**COURT EXERCICE 1:**
Extrayez telles quelles les lignes des rangées ci-dessous, du début des rangées jusqu'à la ligne contenant "will [784, 136].", incluse.

════════

Associer les bibliothécaires de la FWB dans la réflexion interprofessionnelle sur l’écologie du livre

Publié le 10 juillet 2023, par Françoise Vanesse, Sylvie Hendrickx


Quels rôles les bibliothécaires peuvent-ils jouer au sein de la préoccupante dynamique qui impacte, depuis plusieurs années, la chaîne du livre à savoir notamment la délocalisation et la surproduction ? En quoi notre profession peut-elle agir concrètement afin de promouvoir un livre écologique, respectueux non seulement de l’environnement mais également attentif au contenu et à l’ensemble des maillons de la chaîne : auteurs, éditeurs, imprimeurs distributeurs, libraires ? Autant de questions qui préoccupent la vingtaine de bibliothécaires présents lors de cette journée de formation organisée le 24 avril dernier par la FIBBC en collaboration avec la Bibliothèque Centrale de la province de Luxembourg et prise en charge par l’association française « Pour l’Ecologie du livre ».

Depuis quelques mois, la thématique de l’écologie du livre s’invite à l’occasion de journées d’étude comme en atteste le récent et très intéressant colloque organisé dans le cadre de la Foire du Livre de Bruxelles le 30 mars dernier et où étaient majoritairement représentés des éditeurs. Si ceux-ci, aux côtés d’ailleurs des diffuseurs-distributeurs, sont en effet en première ligne pour réfléchir et agir sur les différentes dynamiques qui impactent l’empreinte carbone du secteur du livre (délocalisation, surproduction, pilonnage des invendus…) ; les bibliothécaires peuvent, eux aussi, contribuer à alimenter ce débat qui se doit d’être interprofessionnel. Il est également tout aussi primordial qu’ils esquissent des perspectives d’actions.

════════

**COURT EXERCICE 2:**
Recopiez à l'identique le passage de l'article ci-dessus sur l'écologie du livre, entre "Depuis quelques mois, la" et "des perspectives d’actions.", inclus.

════════

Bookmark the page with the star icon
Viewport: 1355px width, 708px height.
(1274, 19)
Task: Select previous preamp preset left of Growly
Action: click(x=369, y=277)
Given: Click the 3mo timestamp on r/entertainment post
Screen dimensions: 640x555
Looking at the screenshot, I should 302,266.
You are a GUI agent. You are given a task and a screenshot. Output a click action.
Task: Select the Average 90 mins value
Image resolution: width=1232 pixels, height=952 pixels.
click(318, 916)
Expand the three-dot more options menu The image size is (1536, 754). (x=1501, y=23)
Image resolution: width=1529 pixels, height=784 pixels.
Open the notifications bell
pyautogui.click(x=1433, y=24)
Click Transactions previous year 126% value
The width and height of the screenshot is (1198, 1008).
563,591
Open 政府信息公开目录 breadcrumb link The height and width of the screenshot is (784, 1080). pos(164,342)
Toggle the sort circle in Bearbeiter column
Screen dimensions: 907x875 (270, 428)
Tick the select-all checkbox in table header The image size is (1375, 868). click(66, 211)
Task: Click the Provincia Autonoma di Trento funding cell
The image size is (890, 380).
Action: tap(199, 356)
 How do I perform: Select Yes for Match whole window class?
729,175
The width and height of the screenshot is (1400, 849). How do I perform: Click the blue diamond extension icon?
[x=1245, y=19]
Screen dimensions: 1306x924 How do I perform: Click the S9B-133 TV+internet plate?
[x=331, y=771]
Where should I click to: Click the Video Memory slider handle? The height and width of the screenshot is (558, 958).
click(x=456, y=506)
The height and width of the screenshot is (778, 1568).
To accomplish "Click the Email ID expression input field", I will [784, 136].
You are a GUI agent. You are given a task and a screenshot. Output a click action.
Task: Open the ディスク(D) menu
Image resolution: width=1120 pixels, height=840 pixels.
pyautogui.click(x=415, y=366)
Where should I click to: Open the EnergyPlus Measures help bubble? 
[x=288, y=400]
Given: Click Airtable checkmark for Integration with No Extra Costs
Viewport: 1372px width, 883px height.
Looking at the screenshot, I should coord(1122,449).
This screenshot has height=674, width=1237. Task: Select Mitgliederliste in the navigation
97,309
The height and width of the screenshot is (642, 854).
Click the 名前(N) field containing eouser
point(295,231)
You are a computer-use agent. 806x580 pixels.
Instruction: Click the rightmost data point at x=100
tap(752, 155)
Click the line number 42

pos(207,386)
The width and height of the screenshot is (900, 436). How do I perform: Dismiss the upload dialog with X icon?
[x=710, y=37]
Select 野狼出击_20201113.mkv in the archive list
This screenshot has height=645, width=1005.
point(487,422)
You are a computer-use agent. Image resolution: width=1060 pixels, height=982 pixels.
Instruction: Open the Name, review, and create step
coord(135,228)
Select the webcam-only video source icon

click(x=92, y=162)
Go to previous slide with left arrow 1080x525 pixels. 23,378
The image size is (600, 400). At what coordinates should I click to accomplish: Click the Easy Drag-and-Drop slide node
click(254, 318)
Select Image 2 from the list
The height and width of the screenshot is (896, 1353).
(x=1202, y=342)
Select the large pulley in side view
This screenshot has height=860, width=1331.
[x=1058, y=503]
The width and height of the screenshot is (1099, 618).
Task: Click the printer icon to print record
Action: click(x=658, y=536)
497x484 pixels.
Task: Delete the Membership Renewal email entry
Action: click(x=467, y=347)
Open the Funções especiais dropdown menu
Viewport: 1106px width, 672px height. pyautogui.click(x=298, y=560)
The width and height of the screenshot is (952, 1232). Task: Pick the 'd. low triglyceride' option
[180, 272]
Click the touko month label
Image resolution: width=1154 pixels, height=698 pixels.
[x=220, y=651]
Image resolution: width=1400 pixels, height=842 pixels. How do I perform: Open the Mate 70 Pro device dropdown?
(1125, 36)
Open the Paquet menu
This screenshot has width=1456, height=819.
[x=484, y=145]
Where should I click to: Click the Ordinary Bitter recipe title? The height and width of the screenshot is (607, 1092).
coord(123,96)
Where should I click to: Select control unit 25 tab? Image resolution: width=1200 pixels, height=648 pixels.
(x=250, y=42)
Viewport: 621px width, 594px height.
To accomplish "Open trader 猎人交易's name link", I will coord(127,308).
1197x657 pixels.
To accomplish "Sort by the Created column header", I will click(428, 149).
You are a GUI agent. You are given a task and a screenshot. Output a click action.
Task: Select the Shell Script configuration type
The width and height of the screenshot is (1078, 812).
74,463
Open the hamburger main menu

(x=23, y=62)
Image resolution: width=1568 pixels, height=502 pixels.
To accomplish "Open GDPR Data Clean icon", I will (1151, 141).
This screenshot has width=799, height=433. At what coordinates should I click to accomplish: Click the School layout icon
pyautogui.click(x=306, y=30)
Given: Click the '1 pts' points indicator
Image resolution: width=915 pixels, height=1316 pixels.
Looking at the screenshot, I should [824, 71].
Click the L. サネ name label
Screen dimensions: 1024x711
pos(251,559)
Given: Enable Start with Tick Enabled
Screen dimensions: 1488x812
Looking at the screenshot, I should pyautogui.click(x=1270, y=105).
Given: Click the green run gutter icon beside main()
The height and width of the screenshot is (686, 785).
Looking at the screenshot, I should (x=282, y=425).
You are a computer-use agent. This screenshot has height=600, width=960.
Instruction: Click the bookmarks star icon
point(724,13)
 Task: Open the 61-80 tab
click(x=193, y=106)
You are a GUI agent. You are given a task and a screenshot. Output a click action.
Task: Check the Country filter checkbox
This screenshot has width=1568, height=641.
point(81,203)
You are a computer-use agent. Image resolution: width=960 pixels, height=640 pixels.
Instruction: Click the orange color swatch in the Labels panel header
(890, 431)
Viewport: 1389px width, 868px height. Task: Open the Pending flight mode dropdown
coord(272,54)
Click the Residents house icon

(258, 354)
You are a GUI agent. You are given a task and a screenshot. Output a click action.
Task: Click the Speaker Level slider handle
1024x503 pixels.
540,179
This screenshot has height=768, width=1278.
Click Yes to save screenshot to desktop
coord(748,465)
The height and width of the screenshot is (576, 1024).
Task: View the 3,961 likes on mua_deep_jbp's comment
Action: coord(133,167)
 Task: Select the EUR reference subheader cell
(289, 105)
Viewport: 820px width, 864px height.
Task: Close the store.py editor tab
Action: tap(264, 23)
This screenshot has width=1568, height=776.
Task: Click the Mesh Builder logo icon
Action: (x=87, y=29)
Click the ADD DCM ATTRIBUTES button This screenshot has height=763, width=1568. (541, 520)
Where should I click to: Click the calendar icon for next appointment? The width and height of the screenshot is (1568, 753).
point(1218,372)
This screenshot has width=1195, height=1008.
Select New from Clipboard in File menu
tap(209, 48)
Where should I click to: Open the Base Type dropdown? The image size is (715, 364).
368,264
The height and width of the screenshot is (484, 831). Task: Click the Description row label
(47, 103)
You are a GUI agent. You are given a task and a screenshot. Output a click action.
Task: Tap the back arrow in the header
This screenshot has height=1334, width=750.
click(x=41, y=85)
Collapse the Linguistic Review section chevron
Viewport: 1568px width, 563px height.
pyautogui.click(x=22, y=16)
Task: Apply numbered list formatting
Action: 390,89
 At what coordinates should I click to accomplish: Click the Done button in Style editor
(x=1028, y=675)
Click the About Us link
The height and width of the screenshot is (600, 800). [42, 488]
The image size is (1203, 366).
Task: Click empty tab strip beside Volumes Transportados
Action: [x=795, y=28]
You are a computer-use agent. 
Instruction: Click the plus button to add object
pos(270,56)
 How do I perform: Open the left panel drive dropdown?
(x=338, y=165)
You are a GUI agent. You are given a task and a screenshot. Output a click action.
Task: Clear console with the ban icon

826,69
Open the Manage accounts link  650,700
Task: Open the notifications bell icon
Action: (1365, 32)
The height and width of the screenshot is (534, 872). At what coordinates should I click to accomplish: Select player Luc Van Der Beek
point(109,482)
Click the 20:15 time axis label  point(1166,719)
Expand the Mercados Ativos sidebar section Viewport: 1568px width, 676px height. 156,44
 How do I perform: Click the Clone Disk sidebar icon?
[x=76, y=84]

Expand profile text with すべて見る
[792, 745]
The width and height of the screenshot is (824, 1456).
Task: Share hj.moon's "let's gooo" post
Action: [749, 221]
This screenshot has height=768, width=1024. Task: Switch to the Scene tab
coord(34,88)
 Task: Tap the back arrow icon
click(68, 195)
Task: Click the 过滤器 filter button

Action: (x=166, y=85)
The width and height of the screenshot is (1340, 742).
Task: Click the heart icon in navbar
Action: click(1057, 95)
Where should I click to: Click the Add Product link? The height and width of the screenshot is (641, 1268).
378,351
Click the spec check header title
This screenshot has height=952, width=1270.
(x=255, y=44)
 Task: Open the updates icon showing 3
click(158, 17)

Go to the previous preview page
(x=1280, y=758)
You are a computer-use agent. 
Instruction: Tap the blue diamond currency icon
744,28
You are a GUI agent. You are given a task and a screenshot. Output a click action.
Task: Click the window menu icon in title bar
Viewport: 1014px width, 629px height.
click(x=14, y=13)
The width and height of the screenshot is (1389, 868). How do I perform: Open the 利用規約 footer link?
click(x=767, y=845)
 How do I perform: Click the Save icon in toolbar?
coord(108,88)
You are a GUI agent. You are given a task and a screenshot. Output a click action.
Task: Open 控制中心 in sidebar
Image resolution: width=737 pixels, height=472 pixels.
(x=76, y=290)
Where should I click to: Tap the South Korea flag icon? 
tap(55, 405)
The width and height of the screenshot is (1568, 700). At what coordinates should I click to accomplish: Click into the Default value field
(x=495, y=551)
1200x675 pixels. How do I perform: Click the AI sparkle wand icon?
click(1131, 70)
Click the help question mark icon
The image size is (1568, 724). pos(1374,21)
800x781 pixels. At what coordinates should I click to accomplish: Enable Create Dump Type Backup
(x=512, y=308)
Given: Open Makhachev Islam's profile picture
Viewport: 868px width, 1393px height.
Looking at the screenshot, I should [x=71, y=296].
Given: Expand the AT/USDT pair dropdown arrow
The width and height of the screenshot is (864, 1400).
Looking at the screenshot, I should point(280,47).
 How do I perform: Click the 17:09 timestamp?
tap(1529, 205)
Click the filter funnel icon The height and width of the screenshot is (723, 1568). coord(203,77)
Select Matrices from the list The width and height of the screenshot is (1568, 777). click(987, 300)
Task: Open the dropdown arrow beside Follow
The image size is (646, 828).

════════

**RÉSULTAT 1:**
Bookmark the page with the star icon
Viewport: 1355px width, 708px height.
(1274, 19)
Task: Select previous preamp preset left of Growly
Action: click(x=369, y=277)
Given: Click the 3mo timestamp on r/entertainment post
Screen dimensions: 640x555
Looking at the screenshot, I should 302,266.
You are a GUI agent. You are given a task and a screenshot. Output a click action.
Task: Select the Average 90 mins value
Image resolution: width=1232 pixels, height=952 pixels.
click(318, 916)
Expand the three-dot more options menu The image size is (1536, 754). (x=1501, y=23)
Image resolution: width=1529 pixels, height=784 pixels.
Open the notifications bell
pyautogui.click(x=1433, y=24)
Click Transactions previous year 126% value
The width and height of the screenshot is (1198, 1008).
563,591
Open 政府信息公开目录 breadcrumb link The height and width of the screenshot is (784, 1080). pos(164,342)
Toggle the sort circle in Bearbeiter column
Screen dimensions: 907x875 (270, 428)
Tick the select-all checkbox in table header The image size is (1375, 868). click(66, 211)
Task: Click the Provincia Autonoma di Trento funding cell
The image size is (890, 380).
Action: tap(199, 356)
 How do I perform: Select Yes for Match whole window class?
729,175
The width and height of the screenshot is (1400, 849). How do I perform: Click the blue diamond extension icon?
[x=1245, y=19]
Screen dimensions: 1306x924 How do I perform: Click the S9B-133 TV+internet plate?
[x=331, y=771]
Where should I click to: Click the Video Memory slider handle? The height and width of the screenshot is (558, 958).
click(x=456, y=506)
The height and width of the screenshot is (778, 1568).
To accomplish "Click the Email ID expression input field", I will [784, 136].

**RÉSULTAT 2:**
Depuis quelques mois, la thématique de l’écologie du livre s’invite à l’occasion de journées d’étude comme en atteste le récent et très intéressant colloque organisé dans le cadre de la Foire du Livre de Bruxelles le 30 mars dernier et où étaient majoritairement représentés des éditeurs. Si ceux-ci, aux côtés d’ailleurs des diffuseurs-distributeurs, sont en effet en première ligne pour réfléchir et agir sur les différentes dynamiques qui impactent l’empreinte carbone du secteur du livre (délocalisation, surproduction, pilonnage des invendus…) ; les bibliothécaires peuvent, eux aussi, contribuer à alimenter ce débat qui se doit d’être interprofessionnel. Il est également tout aussi primordial qu’ils esquissent des perspectives d’actions.